■ TASK OBJECTIVE ■
Transcribe exactly the line that contains "Screen dimensions: 1080x585" and all lines following it to the end of the material below; omit everything else.

■ EXCERPTED RECORDS ■
○ ○ ○ ○ ○ ○ ○

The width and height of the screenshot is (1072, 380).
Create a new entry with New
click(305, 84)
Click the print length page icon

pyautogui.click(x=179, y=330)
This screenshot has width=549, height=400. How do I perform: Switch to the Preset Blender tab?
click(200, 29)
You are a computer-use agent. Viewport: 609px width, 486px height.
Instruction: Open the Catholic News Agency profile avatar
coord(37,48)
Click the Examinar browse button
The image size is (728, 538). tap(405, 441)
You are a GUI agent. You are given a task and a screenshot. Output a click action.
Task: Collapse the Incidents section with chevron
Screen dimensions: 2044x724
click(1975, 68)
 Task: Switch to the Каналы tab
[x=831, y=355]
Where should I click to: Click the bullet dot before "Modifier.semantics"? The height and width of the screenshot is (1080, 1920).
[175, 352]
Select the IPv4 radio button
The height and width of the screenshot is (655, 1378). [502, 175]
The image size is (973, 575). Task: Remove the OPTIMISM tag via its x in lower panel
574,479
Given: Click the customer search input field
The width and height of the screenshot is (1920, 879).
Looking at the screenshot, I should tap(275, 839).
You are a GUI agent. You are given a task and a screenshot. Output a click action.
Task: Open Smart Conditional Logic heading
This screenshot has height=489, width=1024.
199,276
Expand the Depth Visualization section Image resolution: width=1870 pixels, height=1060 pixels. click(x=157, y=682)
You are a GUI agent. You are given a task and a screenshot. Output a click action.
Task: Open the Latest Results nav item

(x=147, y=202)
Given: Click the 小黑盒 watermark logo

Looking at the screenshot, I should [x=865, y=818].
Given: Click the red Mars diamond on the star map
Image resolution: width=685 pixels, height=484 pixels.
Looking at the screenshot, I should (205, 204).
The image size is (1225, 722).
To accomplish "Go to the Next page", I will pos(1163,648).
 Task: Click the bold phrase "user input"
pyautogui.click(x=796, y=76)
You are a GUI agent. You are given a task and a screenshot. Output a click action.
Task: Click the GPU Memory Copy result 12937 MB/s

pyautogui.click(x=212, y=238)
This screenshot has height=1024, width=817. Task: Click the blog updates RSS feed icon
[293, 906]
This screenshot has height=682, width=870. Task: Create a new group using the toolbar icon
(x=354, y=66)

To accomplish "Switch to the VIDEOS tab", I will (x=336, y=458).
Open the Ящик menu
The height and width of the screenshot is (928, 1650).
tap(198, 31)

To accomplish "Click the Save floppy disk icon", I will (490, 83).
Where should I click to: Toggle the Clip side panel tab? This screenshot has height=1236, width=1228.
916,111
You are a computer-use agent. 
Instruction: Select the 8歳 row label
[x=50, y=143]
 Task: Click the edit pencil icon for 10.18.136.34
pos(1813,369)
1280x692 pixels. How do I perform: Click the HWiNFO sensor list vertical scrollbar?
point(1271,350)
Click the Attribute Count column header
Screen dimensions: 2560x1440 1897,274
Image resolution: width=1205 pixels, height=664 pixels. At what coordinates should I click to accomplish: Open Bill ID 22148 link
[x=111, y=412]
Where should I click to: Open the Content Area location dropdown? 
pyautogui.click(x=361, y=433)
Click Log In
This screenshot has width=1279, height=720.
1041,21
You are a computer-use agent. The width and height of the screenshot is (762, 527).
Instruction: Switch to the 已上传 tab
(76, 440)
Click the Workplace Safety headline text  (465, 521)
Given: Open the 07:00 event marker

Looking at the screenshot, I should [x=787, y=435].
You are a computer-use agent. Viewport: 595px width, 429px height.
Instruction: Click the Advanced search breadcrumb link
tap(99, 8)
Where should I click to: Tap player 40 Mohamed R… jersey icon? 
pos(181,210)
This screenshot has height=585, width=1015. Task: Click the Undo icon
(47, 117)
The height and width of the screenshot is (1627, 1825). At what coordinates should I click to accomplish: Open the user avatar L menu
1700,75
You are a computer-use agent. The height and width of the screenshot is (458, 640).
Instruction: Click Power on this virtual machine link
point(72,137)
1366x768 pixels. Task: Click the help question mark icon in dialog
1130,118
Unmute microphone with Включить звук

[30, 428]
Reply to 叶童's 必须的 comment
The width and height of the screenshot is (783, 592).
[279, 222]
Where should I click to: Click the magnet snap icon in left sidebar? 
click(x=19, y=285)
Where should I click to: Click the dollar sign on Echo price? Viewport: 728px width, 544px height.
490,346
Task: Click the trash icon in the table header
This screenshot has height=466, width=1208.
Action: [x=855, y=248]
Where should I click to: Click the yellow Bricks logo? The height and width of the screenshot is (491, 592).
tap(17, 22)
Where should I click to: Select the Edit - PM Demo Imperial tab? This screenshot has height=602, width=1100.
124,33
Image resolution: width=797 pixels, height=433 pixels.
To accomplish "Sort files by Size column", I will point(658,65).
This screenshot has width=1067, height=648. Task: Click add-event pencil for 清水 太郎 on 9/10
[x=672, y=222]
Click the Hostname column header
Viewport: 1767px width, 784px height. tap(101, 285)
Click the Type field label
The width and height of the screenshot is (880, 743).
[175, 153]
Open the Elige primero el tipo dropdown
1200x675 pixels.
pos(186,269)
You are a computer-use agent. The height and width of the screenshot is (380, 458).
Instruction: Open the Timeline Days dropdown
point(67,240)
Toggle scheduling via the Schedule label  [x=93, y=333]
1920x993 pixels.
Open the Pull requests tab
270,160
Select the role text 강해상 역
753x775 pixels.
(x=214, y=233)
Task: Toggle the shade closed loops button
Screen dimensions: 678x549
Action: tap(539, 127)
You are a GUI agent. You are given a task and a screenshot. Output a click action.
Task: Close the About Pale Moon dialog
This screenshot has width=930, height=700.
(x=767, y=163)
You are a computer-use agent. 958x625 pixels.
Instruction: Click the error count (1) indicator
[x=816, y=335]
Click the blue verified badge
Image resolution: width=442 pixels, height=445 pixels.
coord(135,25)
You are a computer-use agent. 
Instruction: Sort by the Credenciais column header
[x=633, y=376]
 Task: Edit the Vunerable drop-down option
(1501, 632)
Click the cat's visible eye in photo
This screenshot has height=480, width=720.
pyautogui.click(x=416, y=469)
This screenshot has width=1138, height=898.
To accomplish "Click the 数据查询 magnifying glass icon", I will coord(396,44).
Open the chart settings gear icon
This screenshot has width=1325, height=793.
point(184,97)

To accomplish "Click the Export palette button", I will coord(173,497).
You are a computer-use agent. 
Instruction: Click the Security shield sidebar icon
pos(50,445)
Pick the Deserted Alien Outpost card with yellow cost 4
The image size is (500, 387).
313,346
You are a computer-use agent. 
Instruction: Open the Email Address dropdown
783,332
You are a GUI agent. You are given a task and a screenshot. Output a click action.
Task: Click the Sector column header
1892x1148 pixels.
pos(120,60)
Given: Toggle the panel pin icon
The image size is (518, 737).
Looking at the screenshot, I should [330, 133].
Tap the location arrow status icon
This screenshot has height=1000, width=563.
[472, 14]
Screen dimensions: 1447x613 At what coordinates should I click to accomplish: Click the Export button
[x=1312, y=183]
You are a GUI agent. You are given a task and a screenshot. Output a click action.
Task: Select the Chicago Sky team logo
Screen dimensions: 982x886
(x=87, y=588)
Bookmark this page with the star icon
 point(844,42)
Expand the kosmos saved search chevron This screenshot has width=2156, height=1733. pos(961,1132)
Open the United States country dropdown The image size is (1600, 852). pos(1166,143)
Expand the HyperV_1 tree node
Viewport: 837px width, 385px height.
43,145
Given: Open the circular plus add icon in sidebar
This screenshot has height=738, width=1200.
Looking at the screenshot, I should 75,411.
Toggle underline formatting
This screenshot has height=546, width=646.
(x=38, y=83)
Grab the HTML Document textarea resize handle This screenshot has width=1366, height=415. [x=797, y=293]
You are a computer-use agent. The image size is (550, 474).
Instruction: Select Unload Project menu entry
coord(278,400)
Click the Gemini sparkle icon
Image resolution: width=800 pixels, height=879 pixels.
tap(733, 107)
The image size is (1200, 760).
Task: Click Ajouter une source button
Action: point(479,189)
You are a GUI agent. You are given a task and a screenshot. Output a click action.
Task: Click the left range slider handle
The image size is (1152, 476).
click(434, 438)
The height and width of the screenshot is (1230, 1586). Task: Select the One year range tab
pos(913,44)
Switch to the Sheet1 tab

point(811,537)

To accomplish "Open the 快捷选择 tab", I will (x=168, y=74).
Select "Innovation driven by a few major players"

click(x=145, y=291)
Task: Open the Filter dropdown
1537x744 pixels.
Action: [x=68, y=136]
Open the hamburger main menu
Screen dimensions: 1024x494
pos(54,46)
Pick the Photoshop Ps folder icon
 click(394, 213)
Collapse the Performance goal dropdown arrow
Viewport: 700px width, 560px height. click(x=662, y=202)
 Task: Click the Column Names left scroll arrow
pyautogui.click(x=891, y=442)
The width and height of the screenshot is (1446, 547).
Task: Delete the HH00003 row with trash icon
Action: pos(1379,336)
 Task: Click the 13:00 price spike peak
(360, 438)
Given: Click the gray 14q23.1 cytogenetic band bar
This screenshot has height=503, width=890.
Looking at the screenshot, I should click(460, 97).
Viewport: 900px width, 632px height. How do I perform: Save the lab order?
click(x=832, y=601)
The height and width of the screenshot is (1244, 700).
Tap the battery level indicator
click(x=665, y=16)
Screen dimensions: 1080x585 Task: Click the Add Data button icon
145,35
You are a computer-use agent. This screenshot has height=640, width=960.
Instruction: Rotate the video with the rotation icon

○ ○ ○ ○ ○ ○ ○

■ THE COMPLETED TASK ■
Screen dimensions: 1080x585 Task: Click the Add Data button icon
145,35
You are a computer-use agent. This screenshot has height=640, width=960.
Instruction: Rotate the video with the rotation icon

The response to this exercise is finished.